It was a good thing on Thursday that the streets of downtown SF still aren't very busy, because a big pane of glass fell from a skyscraper and shattered on the sidewalk β€” and no one was injured.

While a 45th-floor window was in the midst of repair on Thursday afternoon, the glass fell all 45 stories down. The San Francisco Department of Emergency Management issued an alert on Twitter at 2:08 p.m. Thursday, telling residents to avoid the area of First and Folsom streets due to "an obstruction."

There was no mention of what was actually going on until 2:35, when the SF Fire Department posted the photo below β€” showing suspended scaffolding like window washers use, hanging right around the 45th floor of the 55-story Avery tower at 450 Folsom. The department confirmed there had been no injuries.

The window glass seems to have come loose while it was undergoing repair.

Because Twitter is Twitter, someone took the time to whine to the Dept. of Emergency Management's that perhaps their alerts about avoiding areas should be targeted only to drivers, because "I doubt that pedestrians should be avoiding the area."

And someone else soon replied, "Considering a window fell from a 45 story building, I think it was prudent for pedestrians to avoid the area."

Back in February 2020, a large window fell from the 41st floor of Millennium Tower, shattering on the ground and thankfully injuring no one β€” but that incident was blamed on a big wind gust and the fact that the window was open at the time.

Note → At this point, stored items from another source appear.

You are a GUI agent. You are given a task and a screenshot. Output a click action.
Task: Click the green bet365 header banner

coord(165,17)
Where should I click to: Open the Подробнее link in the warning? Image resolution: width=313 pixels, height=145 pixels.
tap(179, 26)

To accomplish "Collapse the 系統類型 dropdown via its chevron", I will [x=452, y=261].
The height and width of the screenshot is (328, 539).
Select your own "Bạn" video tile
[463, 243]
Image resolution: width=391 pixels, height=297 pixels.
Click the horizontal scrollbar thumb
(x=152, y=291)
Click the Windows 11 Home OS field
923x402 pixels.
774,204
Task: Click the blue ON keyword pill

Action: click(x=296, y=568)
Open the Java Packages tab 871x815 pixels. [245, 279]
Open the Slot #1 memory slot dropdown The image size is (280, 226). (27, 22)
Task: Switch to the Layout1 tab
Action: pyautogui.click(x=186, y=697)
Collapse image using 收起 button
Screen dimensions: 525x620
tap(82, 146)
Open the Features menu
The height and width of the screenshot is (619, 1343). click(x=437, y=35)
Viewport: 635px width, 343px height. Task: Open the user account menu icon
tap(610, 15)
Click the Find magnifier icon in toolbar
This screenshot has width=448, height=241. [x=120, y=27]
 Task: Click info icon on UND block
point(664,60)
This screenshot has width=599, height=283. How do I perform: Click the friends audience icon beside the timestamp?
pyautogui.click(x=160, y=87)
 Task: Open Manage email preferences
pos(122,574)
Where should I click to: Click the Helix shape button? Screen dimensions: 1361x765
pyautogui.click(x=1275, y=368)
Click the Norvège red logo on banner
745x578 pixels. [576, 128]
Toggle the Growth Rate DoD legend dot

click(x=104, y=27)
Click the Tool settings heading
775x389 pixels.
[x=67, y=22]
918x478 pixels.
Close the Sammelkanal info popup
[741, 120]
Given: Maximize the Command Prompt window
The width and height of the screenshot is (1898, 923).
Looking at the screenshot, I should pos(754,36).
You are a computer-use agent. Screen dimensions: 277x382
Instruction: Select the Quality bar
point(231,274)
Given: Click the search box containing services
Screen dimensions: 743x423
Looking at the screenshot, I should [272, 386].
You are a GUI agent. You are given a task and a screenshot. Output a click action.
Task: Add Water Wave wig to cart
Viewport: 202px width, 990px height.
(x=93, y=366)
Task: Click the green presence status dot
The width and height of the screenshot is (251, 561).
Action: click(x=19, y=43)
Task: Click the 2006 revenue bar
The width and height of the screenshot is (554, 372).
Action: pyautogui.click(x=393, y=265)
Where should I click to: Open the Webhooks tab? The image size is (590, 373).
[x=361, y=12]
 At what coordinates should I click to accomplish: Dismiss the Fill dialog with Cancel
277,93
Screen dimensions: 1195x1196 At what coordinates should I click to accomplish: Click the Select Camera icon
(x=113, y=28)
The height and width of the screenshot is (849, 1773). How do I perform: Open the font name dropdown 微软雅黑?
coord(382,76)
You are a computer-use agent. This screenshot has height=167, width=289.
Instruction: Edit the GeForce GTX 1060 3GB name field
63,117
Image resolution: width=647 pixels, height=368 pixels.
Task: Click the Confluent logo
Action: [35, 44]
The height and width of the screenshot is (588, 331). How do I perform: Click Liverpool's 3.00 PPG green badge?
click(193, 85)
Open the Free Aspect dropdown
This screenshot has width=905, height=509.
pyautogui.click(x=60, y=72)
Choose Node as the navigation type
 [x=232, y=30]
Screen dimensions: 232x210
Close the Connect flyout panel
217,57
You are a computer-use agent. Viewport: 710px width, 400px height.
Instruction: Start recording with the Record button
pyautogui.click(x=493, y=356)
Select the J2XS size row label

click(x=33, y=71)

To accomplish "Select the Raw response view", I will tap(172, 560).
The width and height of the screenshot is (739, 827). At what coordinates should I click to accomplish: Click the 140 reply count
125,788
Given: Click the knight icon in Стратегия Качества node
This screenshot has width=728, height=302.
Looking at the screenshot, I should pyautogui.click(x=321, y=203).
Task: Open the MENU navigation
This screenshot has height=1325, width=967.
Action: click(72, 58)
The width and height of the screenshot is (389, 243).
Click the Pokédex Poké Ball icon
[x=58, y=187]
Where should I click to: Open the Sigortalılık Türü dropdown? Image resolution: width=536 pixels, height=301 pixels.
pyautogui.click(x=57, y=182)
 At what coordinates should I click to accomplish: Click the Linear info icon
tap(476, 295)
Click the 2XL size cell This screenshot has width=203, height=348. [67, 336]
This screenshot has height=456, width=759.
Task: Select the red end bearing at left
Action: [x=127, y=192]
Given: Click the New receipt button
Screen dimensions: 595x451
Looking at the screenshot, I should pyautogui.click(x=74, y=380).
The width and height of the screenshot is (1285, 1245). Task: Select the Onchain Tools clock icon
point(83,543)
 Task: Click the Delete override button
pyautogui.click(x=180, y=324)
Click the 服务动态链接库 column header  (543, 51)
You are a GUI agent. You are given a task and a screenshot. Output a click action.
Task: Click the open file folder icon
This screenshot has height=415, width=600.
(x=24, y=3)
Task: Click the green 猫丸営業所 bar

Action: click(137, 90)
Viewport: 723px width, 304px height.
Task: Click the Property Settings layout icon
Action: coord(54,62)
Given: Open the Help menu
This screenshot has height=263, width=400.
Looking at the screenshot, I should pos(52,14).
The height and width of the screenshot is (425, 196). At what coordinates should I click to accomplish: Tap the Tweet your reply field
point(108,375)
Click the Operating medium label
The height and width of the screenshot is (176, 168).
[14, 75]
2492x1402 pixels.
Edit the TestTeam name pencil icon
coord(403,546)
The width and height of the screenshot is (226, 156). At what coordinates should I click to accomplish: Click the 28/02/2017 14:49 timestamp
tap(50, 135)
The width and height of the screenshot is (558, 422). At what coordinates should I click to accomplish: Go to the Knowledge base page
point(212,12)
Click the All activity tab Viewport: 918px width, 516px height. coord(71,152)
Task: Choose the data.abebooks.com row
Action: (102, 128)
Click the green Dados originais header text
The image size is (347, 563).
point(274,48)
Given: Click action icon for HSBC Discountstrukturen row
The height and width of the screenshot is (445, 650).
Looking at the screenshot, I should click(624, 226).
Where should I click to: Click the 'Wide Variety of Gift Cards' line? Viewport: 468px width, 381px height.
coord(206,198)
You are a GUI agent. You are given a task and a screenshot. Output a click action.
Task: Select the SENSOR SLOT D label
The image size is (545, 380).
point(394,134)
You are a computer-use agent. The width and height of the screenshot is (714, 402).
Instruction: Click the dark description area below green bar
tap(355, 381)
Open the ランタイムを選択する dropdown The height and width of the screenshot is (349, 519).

The scary situation at 450 Folsom is also reminiscent of the infamous early days of Boston's John Hancock Tower, designed by I.M. Pei, which began dropping 500-pound pieces of glass in high winds during its construction in the early 1970s. So many pieces of glass fell and were temporarily replaced with plywood that the tower was nicknamed the "Plywood Palace." The opening of the tower was delayed five years as a result of the problem, from 1971 to 1976 β€” and all 10,334 panes of glass had to be replaced due to a design flaw.